[Data records]
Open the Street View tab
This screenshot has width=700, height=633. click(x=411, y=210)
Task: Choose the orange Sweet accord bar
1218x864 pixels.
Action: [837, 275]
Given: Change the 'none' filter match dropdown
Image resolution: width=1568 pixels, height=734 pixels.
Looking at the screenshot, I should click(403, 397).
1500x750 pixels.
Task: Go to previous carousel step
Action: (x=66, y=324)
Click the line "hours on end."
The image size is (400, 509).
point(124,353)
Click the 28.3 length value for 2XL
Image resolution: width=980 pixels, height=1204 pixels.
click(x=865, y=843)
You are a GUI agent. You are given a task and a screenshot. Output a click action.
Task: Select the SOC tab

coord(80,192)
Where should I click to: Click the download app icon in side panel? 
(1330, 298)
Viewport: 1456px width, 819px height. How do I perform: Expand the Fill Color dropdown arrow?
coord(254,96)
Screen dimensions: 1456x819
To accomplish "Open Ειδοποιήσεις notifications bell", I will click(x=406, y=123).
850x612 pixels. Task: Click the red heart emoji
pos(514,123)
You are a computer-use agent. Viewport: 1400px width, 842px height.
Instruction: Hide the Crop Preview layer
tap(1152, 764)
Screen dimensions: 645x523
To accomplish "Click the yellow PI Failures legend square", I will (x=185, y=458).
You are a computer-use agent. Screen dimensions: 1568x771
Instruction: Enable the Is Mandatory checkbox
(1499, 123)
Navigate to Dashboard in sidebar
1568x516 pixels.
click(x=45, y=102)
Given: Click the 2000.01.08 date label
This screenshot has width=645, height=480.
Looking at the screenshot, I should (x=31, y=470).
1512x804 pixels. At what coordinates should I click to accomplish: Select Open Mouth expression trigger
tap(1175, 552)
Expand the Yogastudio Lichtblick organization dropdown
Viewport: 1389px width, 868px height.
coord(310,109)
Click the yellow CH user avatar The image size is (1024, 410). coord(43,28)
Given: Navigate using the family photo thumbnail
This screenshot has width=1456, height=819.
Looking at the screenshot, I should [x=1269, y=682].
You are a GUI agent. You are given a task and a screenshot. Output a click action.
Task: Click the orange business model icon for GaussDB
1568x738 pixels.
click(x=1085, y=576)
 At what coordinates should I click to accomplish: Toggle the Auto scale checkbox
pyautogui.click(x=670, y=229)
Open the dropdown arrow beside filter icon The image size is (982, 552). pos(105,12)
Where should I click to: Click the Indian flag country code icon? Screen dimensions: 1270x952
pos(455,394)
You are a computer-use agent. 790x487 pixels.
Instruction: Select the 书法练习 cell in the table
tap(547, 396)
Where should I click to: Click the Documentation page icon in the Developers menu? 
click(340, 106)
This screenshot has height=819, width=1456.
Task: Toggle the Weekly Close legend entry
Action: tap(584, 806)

### [Work to do]
Print all of the material above line for line, with no changes.

### [Finished exercise]
Open the Street View tab
This screenshot has width=700, height=633. click(x=411, y=210)
Task: Choose the orange Sweet accord bar
1218x864 pixels.
Action: [837, 275]
Given: Change the 'none' filter match dropdown
Image resolution: width=1568 pixels, height=734 pixels.
Looking at the screenshot, I should click(403, 397).
1500x750 pixels.
Task: Go to previous carousel step
Action: (x=66, y=324)
Click the line "hours on end."
The image size is (400, 509).
point(124,353)
Click the 28.3 length value for 2XL
Image resolution: width=980 pixels, height=1204 pixels.
click(x=865, y=843)
You are a GUI agent. You are given a task and a screenshot. Output a click action.
Task: Select the SOC tab

coord(80,192)
Where should I click to: Click the download app icon in side panel? 
(1330, 298)
Viewport: 1456px width, 819px height. How do I perform: Expand the Fill Color dropdown arrow?
coord(254,96)
Screen dimensions: 1456x819
To accomplish "Open Ειδοποιήσεις notifications bell", I will click(x=406, y=123).
850x612 pixels. Task: Click the red heart emoji
pos(514,123)
You are a computer-use agent. Viewport: 1400px width, 842px height.
Instruction: Hide the Crop Preview layer
tap(1152, 764)
Screen dimensions: 645x523
To accomplish "Click the yellow PI Failures legend square", I will (x=185, y=458).
You are a computer-use agent. Screen dimensions: 1568x771
Instruction: Enable the Is Mandatory checkbox
(1499, 123)
Navigate to Dashboard in sidebar
1568x516 pixels.
click(x=45, y=102)
Given: Click the 2000.01.08 date label
This screenshot has width=645, height=480.
Looking at the screenshot, I should (x=31, y=470).
1512x804 pixels. At what coordinates should I click to accomplish: Select Open Mouth expression trigger
tap(1175, 552)
Expand the Yogastudio Lichtblick organization dropdown
Viewport: 1389px width, 868px height.
coord(310,109)
Click the yellow CH user avatar The image size is (1024, 410). coord(43,28)
Given: Navigate using the family photo thumbnail
This screenshot has width=1456, height=819.
Looking at the screenshot, I should [x=1269, y=682].
You are a GUI agent. You are given a task and a screenshot. Output a click action.
Task: Click the orange business model icon for GaussDB
1568x738 pixels.
click(x=1085, y=576)
 At what coordinates should I click to accomplish: Toggle the Auto scale checkbox
pyautogui.click(x=670, y=229)
Open the dropdown arrow beside filter icon The image size is (982, 552). pos(105,12)
Where should I click to: Click the Indian flag country code icon? Screen dimensions: 1270x952
pos(455,394)
You are a computer-use agent. 790x487 pixels.
Instruction: Select the 书法练习 cell in the table
tap(547, 396)
Where should I click to: Click the Documentation page icon in the Developers menu? 
click(340, 106)
This screenshot has height=819, width=1456.
Task: Toggle the Weekly Close legend entry
Action: tap(584, 806)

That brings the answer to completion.